Он спустился с подиума, энергично направился к выходу. Толпа недовольно зароптала.
– Ну! – Зина дернула меня за рукав. – Он же уходит!
– Сильвио! – неуверенно позвал я.
Голос мой утонул в людском гомоне, Зина недовольно махнула рукой, поднялась на цыпочки и звонко крикнула:
– Эй! Сильвио!
Наверное, так его не звал никто с университетских времен. Он оглянулся, я поднял руку над головой. Сильвио пошел к нам. На ходу узнавая меня, он удивленно заулыбался, потом рассмеялся. Пошел быстрее.
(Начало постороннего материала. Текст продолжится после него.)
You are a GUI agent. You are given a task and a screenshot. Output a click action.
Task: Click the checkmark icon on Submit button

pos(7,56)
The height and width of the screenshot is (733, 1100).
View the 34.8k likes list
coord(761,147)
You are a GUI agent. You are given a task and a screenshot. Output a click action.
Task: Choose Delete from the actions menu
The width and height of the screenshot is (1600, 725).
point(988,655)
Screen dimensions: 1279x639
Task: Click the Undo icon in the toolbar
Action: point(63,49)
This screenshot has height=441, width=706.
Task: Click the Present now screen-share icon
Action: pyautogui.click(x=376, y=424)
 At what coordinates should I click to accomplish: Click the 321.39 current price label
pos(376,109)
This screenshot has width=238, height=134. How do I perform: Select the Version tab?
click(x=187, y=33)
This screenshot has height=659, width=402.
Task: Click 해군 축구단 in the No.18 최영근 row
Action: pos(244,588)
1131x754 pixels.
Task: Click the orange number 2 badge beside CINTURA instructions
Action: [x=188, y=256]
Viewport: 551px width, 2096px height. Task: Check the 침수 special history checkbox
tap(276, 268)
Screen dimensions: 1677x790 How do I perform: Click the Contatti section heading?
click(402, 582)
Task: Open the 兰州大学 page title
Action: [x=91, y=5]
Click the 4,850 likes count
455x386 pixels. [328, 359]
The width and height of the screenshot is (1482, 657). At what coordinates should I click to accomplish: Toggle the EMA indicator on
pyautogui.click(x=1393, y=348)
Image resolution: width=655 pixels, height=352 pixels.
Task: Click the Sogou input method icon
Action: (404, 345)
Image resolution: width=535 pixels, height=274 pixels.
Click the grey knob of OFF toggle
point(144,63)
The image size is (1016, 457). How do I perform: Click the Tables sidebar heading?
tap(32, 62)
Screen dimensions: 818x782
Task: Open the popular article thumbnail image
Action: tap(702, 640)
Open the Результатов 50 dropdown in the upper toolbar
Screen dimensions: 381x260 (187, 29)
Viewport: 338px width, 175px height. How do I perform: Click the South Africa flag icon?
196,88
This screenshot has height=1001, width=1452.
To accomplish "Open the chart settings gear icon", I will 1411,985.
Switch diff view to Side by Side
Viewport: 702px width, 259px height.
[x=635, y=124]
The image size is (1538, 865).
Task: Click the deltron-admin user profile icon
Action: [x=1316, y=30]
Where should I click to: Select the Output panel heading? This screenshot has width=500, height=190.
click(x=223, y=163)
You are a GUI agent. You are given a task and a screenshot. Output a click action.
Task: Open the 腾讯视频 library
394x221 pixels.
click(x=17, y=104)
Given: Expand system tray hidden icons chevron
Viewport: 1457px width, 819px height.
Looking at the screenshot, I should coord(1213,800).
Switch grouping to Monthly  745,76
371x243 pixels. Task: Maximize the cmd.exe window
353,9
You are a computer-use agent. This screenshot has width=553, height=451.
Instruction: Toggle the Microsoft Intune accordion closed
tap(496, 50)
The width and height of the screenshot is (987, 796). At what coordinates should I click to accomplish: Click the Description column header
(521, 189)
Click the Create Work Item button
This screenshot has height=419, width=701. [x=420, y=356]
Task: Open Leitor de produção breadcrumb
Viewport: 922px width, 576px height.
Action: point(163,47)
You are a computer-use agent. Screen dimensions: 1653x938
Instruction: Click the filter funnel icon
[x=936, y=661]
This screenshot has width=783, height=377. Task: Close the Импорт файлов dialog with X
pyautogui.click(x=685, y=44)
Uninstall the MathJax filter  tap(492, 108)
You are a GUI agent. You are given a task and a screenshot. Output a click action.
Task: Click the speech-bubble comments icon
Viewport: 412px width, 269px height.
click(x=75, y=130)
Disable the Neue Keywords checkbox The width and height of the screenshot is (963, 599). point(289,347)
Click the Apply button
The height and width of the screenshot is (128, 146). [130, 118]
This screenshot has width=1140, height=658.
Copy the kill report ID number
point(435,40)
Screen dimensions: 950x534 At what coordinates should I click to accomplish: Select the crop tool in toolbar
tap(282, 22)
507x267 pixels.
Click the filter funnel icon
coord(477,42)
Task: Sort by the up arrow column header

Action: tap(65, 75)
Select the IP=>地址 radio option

Я приблизился к колючей проволоке.
28
От него пахло тем же одеколоном – хвойные иголки с лимонной коркой, горький и пряный дух. Я еще раз убедился, что запахи имеют волшебное свойство воскрешать память до болезненной пронзительности.
– Ну, Незлобин… – Он снова обнял меня, хлопнул ладонью по спине. – Ну сукин сын…
Я сам чуть не прослезился: внезапно эта почти забытая дружба, наивная и полудетская, повернулась ко мне новым боком – мне вдруг стало кристально ясно, что Сильвио тогда в меру сил залатал в душе прореху моей безотцовщины.
– Это твоя? – Он кивнул на Зину. – Похожа, похожа… Ты ж в Америке, нет? Пошли, по дороге расскажешь. Тут такие дела, брат! Делища!